= Items for locating words and elements =
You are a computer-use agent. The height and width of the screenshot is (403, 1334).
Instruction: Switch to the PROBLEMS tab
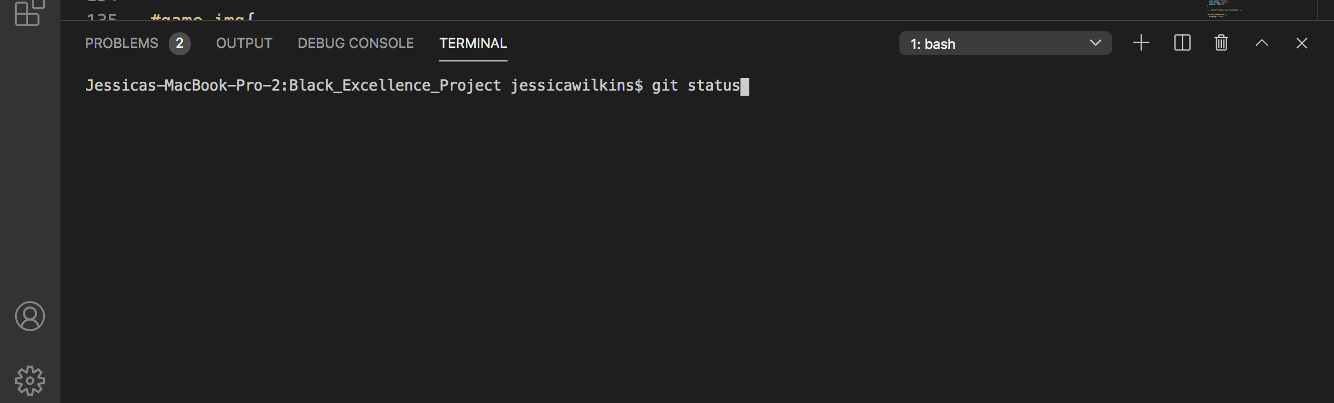[x=121, y=43]
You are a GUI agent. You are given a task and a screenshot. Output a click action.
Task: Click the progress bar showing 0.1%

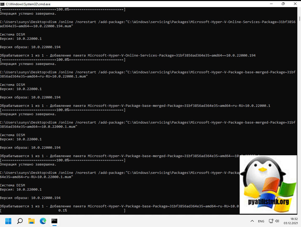[x=63, y=211]
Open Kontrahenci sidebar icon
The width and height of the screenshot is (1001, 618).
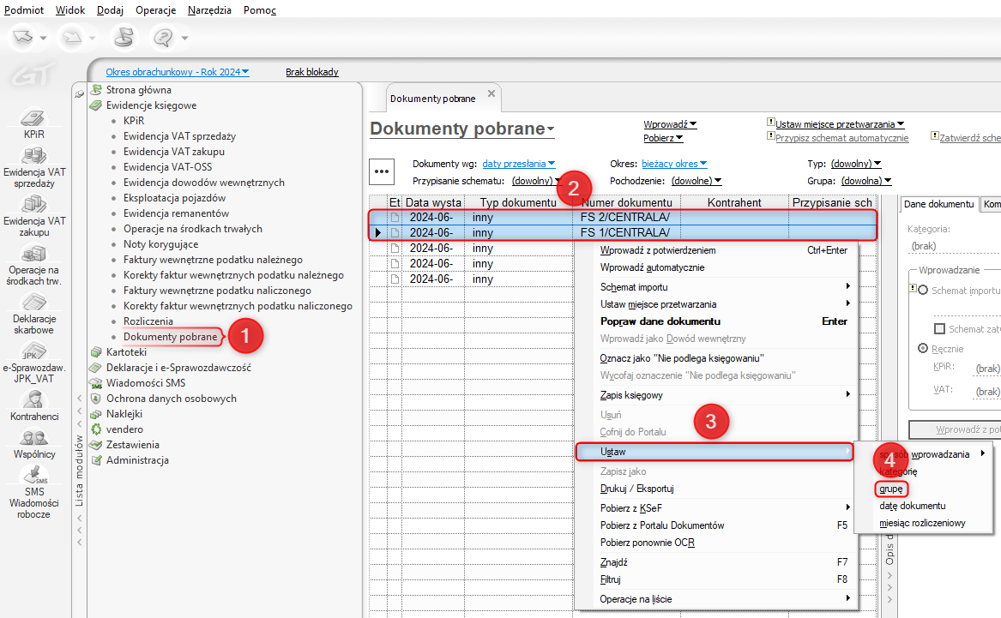click(x=34, y=400)
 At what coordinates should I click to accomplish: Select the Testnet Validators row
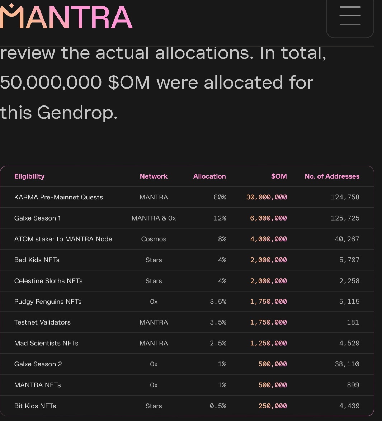(42, 322)
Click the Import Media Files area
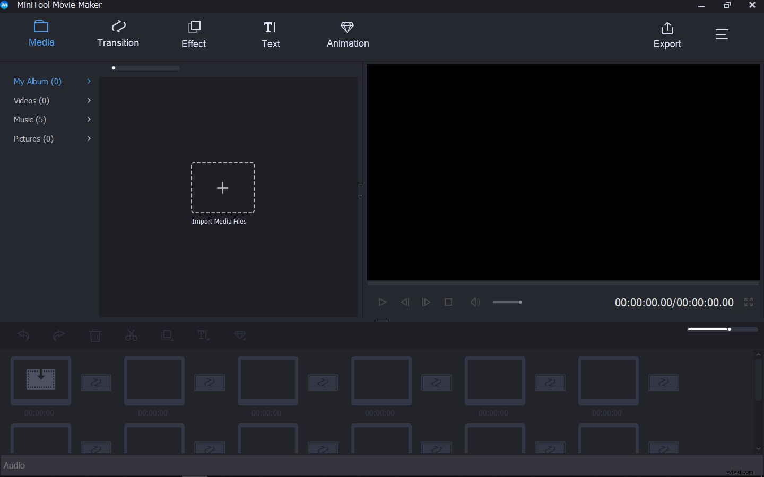 [x=222, y=188]
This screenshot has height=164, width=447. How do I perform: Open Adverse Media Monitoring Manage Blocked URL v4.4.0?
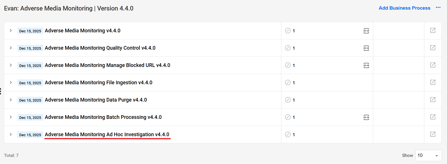107,65
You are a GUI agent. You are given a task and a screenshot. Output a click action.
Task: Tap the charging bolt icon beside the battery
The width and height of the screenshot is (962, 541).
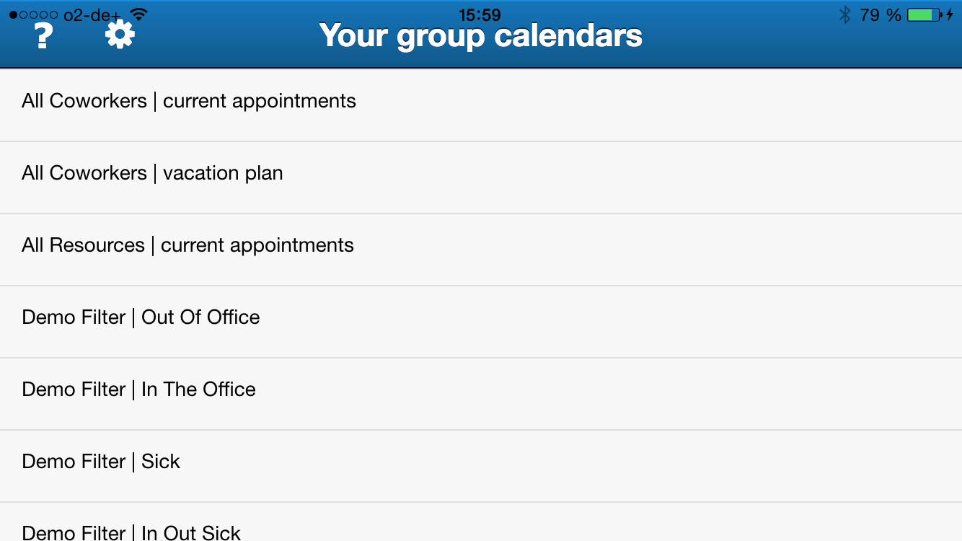click(950, 14)
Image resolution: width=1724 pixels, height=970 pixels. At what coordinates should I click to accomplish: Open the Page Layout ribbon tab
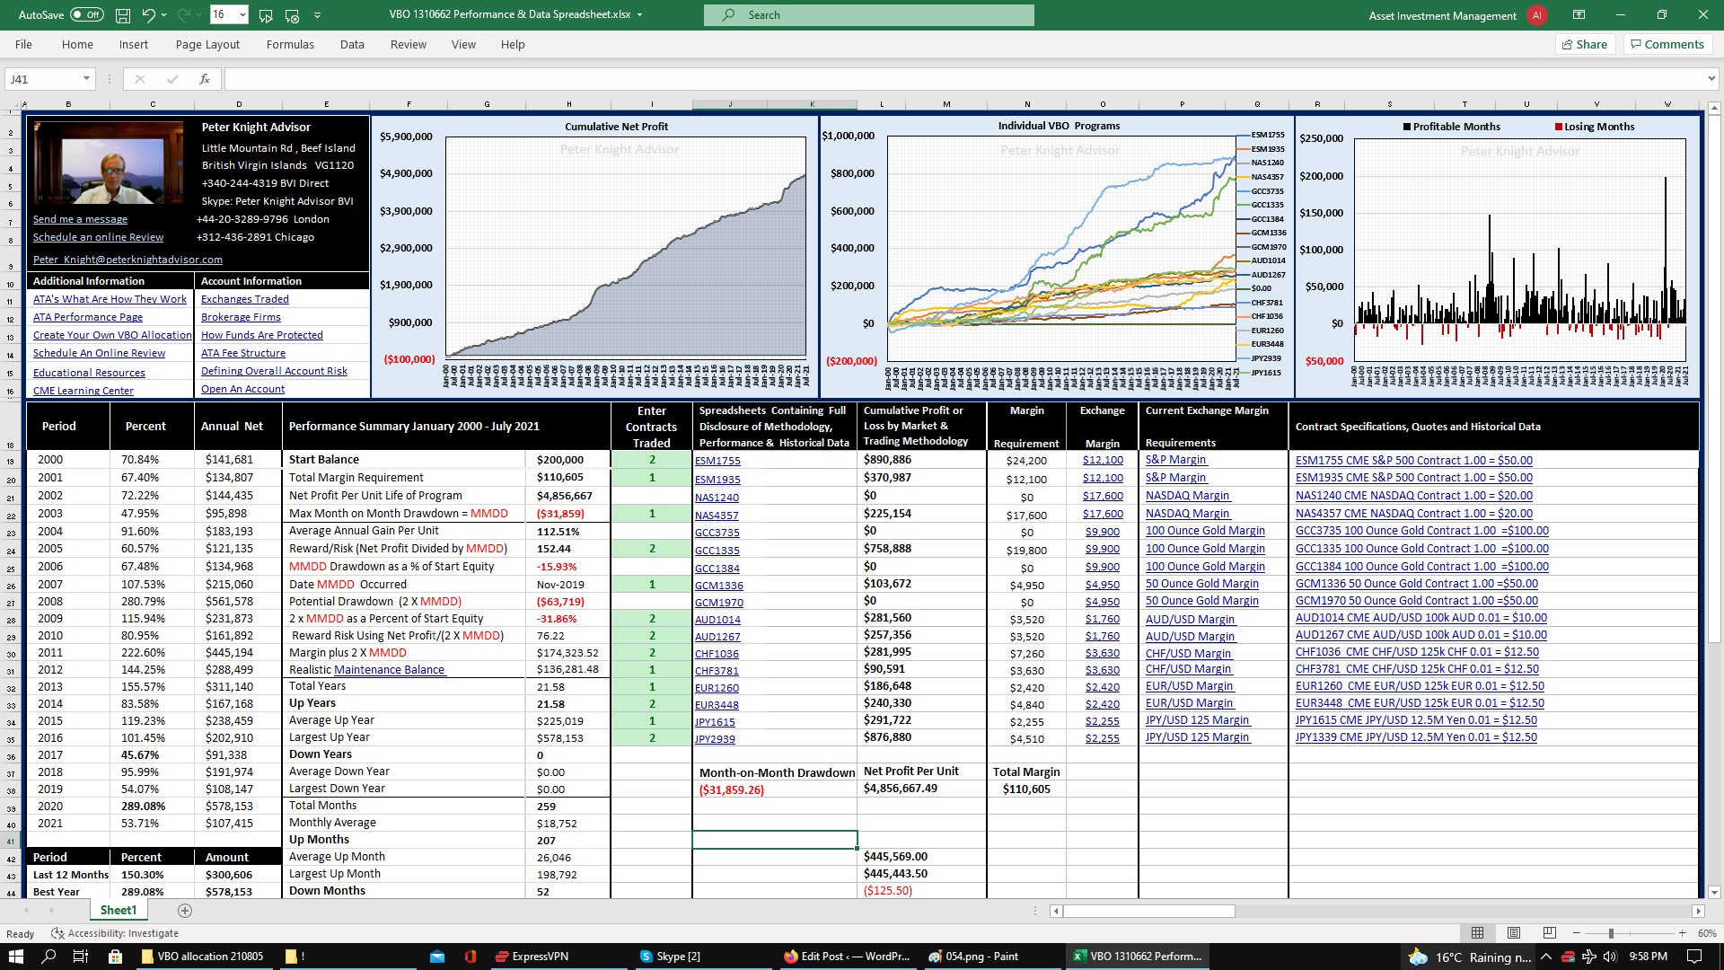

= WHAT THE TASK ASKS =
Rewrite all of the items above, replacing "screenshot" with "screen capture" and changing nothing else. Leave the pictures out of your answer.

= RESPONSE TO THE TASK =
You are a computer-use agent. The height and width of the screen capture is (403, 1334).
Instruction: Switch to the PROBLEMS tab
[x=121, y=43]
You are a GUI agent. You are given a task and a screen capture. Output a click action.
Task: Click the progress bar showing 0.1%

[x=63, y=211]
Open Kontrahenci sidebar icon
The width and height of the screen capture is (1001, 618).
click(x=34, y=400)
 At what coordinates should I click to accomplish: Select the Testnet Validators row
(42, 322)
Click the Import Media Files area
 [x=222, y=188]
This screen capture has height=164, width=447. How do I perform: Open Adverse Media Monitoring Manage Blocked URL v4.4.0?
107,65
You are a GUI agent. You are given a task and a screen capture. Output a click action.
Task: Tap the charging bolt icon beside the battery
The width and height of the screen capture is (962, 541).
click(950, 14)
Image resolution: width=1724 pixels, height=970 pixels. At what coordinates should I click to accomplish: Open the Page Layout ribbon tab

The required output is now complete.